Aired on Treasure Island Oldies – Mar 19, 2023
Ever wondered what the 45 singles of “Earth Angel” by the Penguins, “Rock Around The Clock” by Bill Haley And His Comets, “Green Onions” by Booker T & the MGs, “Maggie May” by Rod Stewart and “Na Na Hey Kiss Him Goodbye” by Steam all have in common? Probably not.
Well, back in the day when they were originally released, they were positioned as the B-side of the single with the corresponding A-side being destined for airplay. Thank goodness someone, primarily Deejays, had the wherewithal to turn them over …
There is no doubt that some of the greatest recordings of all time began their life as B-sides. Fortunately these recordings “saw the light” and made it to our ears.
However, B-sides were also subject to not even being heard because the A-sides were so strong and dominant. These B-sides became “lost in the shuffle.”

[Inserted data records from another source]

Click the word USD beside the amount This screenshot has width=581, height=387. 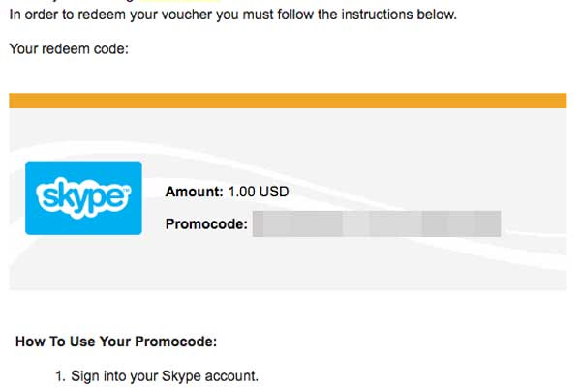(274, 192)

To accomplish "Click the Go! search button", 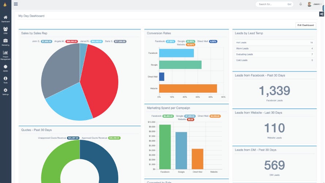I will [289, 4].
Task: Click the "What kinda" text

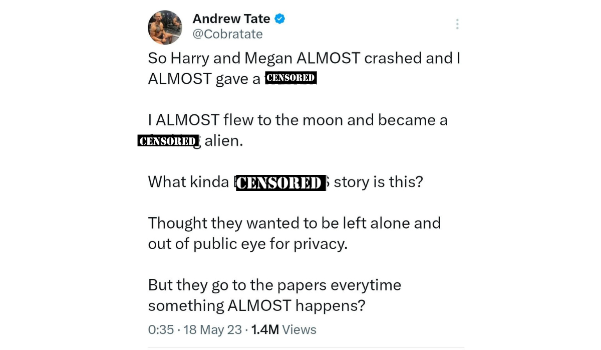Action: coord(188,182)
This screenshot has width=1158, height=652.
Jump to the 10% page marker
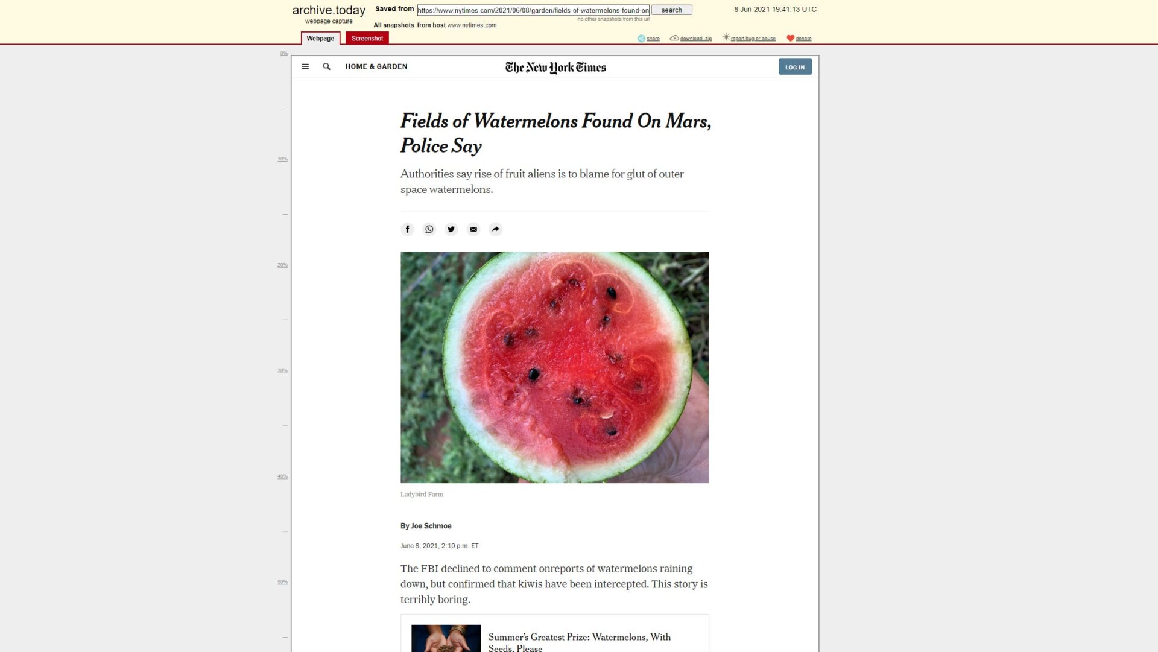(282, 159)
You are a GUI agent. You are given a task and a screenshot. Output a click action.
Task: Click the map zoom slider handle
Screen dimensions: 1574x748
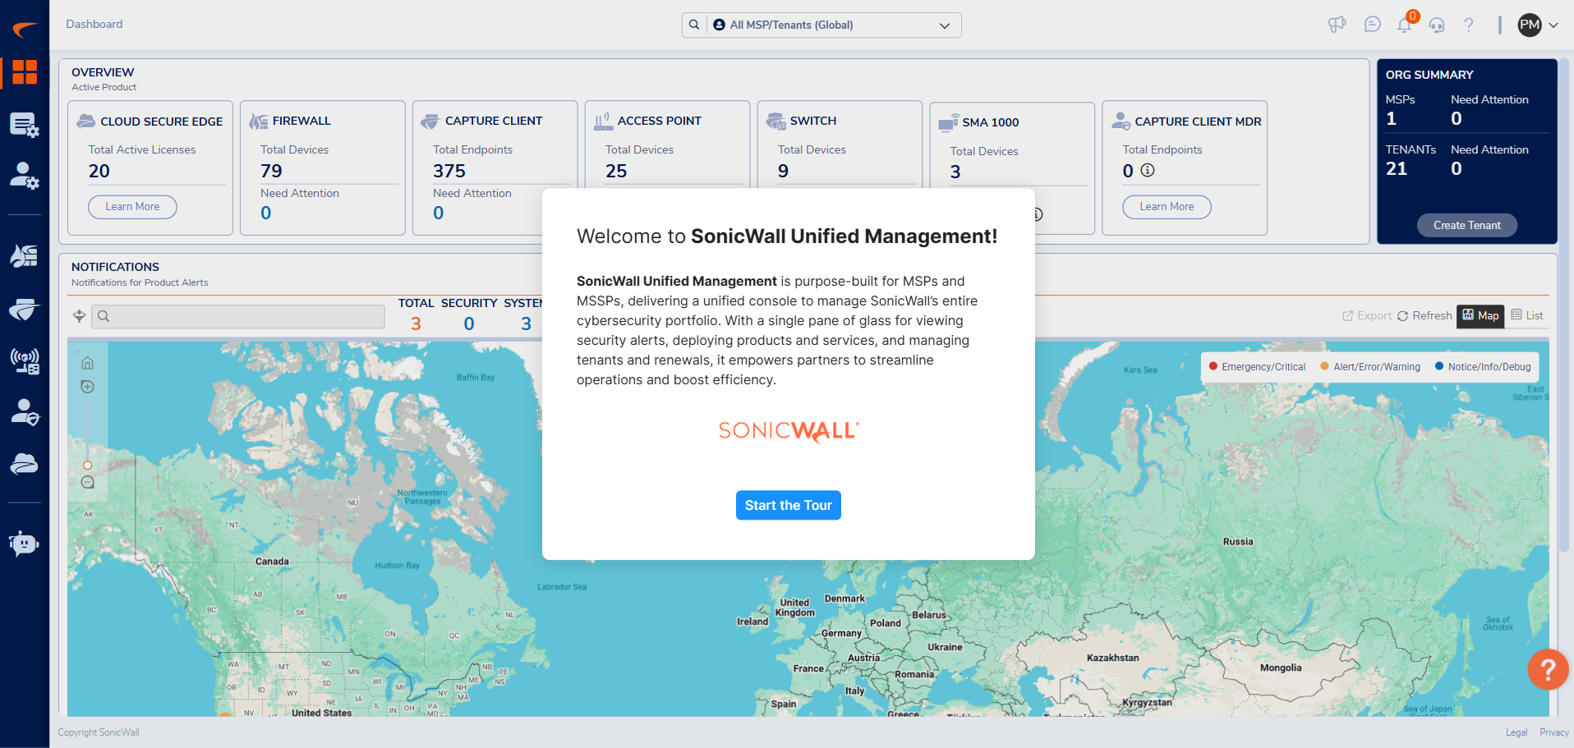pos(87,466)
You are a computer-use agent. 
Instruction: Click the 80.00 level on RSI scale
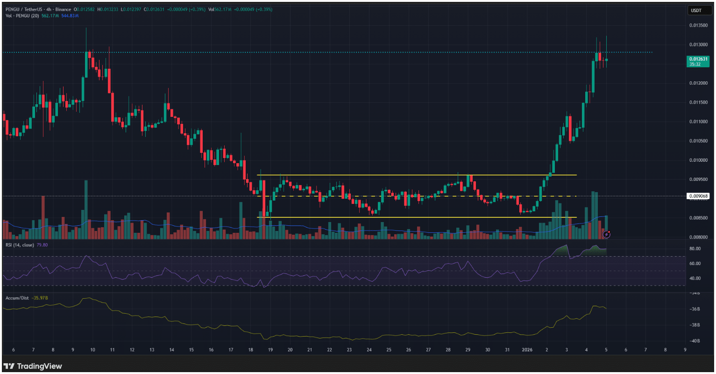695,249
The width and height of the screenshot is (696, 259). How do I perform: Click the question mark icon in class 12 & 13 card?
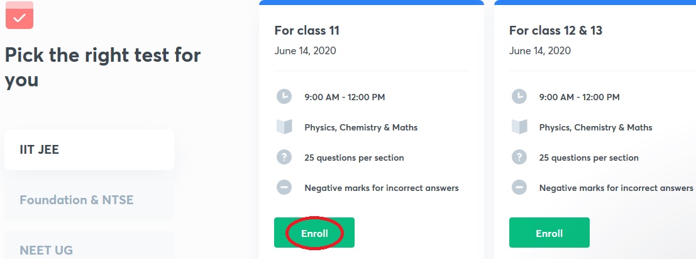(519, 157)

In addition to this, there were songs whose A & B-sides both charted but still remain rarely heard today because the artist/group who performed them were most associated with other records they had which were more successful and memorable.
Supporting this latter claim, is a record that was put out by the Temptations in October of 1965, five months after their smash hit “My Girl” had fallen off the Billboard Hot 100.
That October release was titled “My Baby” and it went to #13 position on the charts but it’s not a song that jumps out at you as being by the Temptations. Two months later, the record was flipped over and the B-side made its way onto the charts, only to be soon forgotten thanks to the Temptations February 1966 release, “Get Ready.”
Fans of “oldies” music enjoy hearing songs like “My Baby” because they are good and have not been overplayed. And when it comes to the B-side of these singles, which may have charted or should have charted, these “lost in the shuffle” tunes have been classified by some as “relics.”
In the case of the Temptations’ 1965 B-side relic, are you up to their challenge of “Don’t Look Back,” this week’s Tom Locke moment in time.
YouTube video of this song:
This “Moments In Time” story is yet another example of a “golden oldie” or forgotten favorite that earned its place in the evolution of Rock & Roll.